Saturday, October 10, 2026
Proper 22
Liturgical Color: White/Gold
The Eighteenth Sunday after Trinity
O Lord, you never fail to support and govern those whom you bring up in your steadfast love and fear: Keep us, we pray, under your continual protection and providence, and give us a perpetual fear and love of your holy Name; through Jesus Christ our Lord, who lives and reigns with you and the Holy Spirit, one God, for ever and ever. Amen.
Bishop of York and Missionary to Northumbria
Anglican Commemoration
Paulinus was an Italian monk sent to England in 601 as part of the second wave of Gregory's mission. He served as the first Bishop of York and apostle of Northumbria, baptizing King Edwin and establishing Christianity in the north of England. His mass baptisms in the rivers of Yorkshire and Lincolnshire were among the great missionary events of early English Christianity. When Edwin was killed in battle in 633, Paulinus withdrew to Rochester, where he served as bishop until his death in 644.
Paulinus arrived in England in 601, part of a reinforcement sent by Pope Gregory the Great to support Augustine of Canterbury's mission.
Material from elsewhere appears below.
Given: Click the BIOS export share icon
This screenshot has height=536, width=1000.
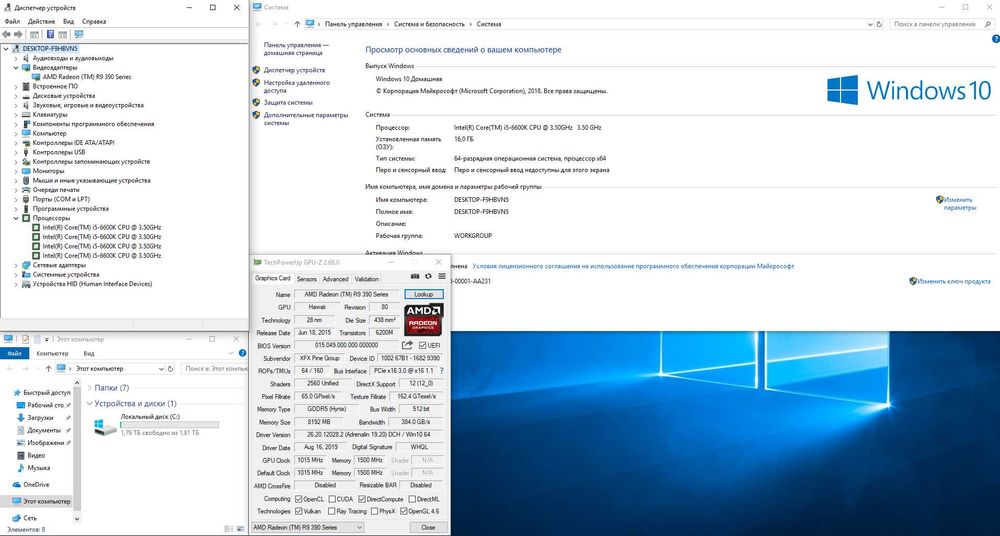Looking at the screenshot, I should (407, 345).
For over two decades he labored in the southern English kingdoms before his great opportunity came. In 625, he accompanied the Kentish princess Æthelburh north to Northumbria as her chaplain when she married King Edwin.
Edwin was a cautious ruler who took years to consider Christianity. Bede records a dramatic sequence: an assassin's attempt on Edwin's life coincided with the birth of his daughter, and Paulinus used the providential preservation to press the case for faith. Edwin convened his council to deliberate, and in a famous scene one of his thegns compared human life to a sparrow flying through a warm hall on a winter's night — brief and mysterious — suggesting that if the new teaching could illuminate what came before and after, it deserved a hearing.
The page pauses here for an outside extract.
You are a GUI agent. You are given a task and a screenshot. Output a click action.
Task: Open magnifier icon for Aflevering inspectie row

Edwin was baptized at York on Easter Day 627, and Paulinus spent the following years in intense missionary activity, baptizing thousands in the rivers of Yorkshire, Lincolnshire, and Nottinghamshire. Bede records that Paulinus would spend thirty-six days at a stretch doing nothing but catechizing and baptizing from morning to evening.
This extraordinary work was cut short when Edwin fell in battle against the allied forces of the British king Cadwallon and the pagan Mercian Penda in 633. The northern kingdom collapsed into chaos, and Paulinus, escorting Queen Æthelburh back south, never returned. He spent his remaining years as Bishop of Rochester, where he died on October 10, 644. Though his personal mission in the north was brief, the foundations he laid were rebuilt by Aidan and Oswald within a decade.
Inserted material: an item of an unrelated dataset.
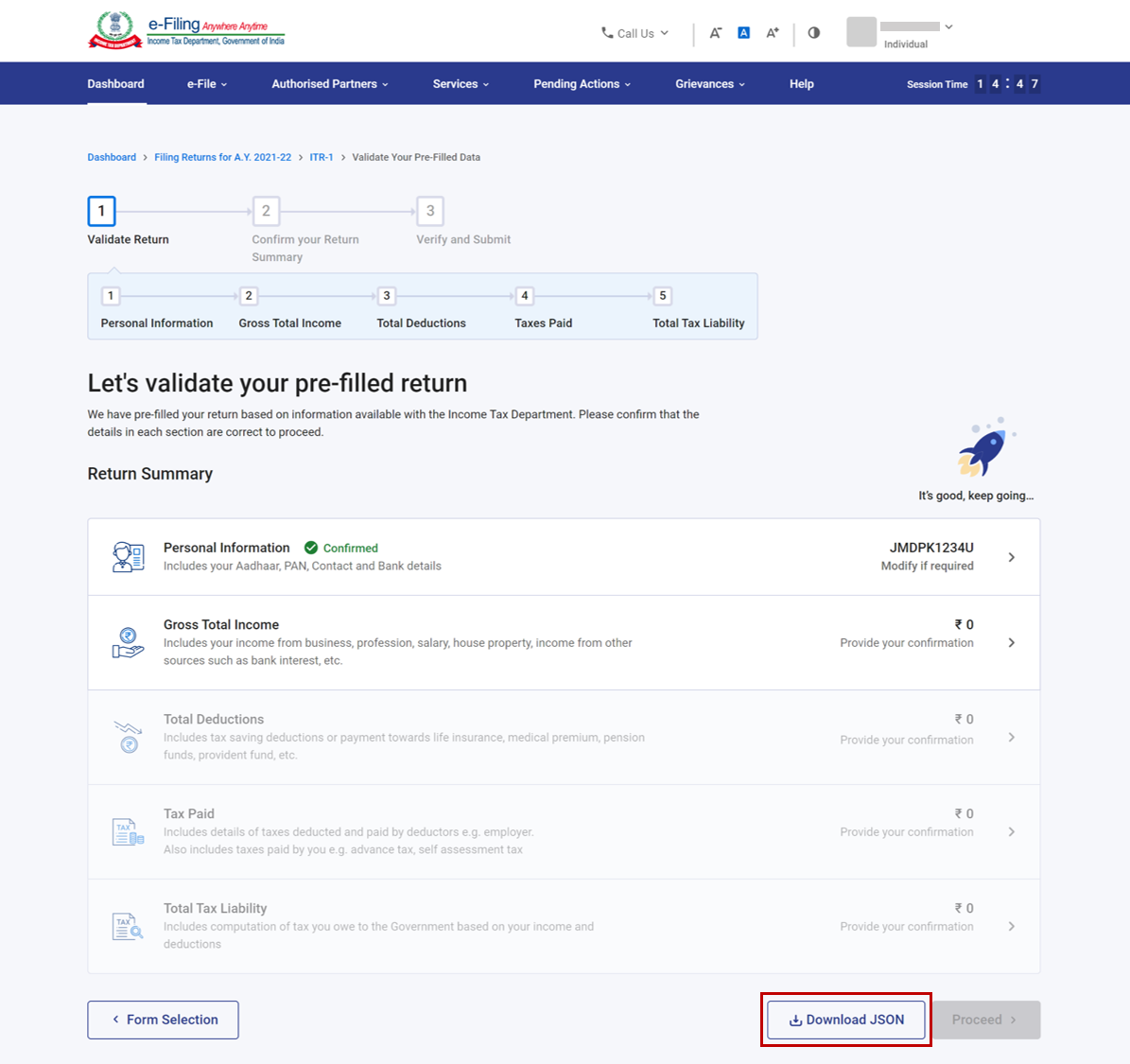The height and width of the screenshot is (1064, 1130).
Task: Expand Gross Total Income row arrow
Action: pyautogui.click(x=1011, y=643)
Bede records that Paulinus was a tall, gaunt man with black hair, a thin face, and a narrow aquiline nose — a physical description transmitted through an informant named Deda who had received it from those who knew Paulinus. This is biography rather than legend, but its specificity is remarkable.
The tradition surrounding Edwin's conversion includes the famous sparrow simile (HE II.13), which may preserve genuine memory of the council deliberations but is shaped by Bede into a literary set-piece about the limitations of pagan understanding. The unnamed thegn's speech has an almost too-perfect literary quality.
There is no significant miracle tradition around Paulinus himself — his story is fundamentally a historical one of missionary effort, dramatic political reversal, and quiet perseverance in exile.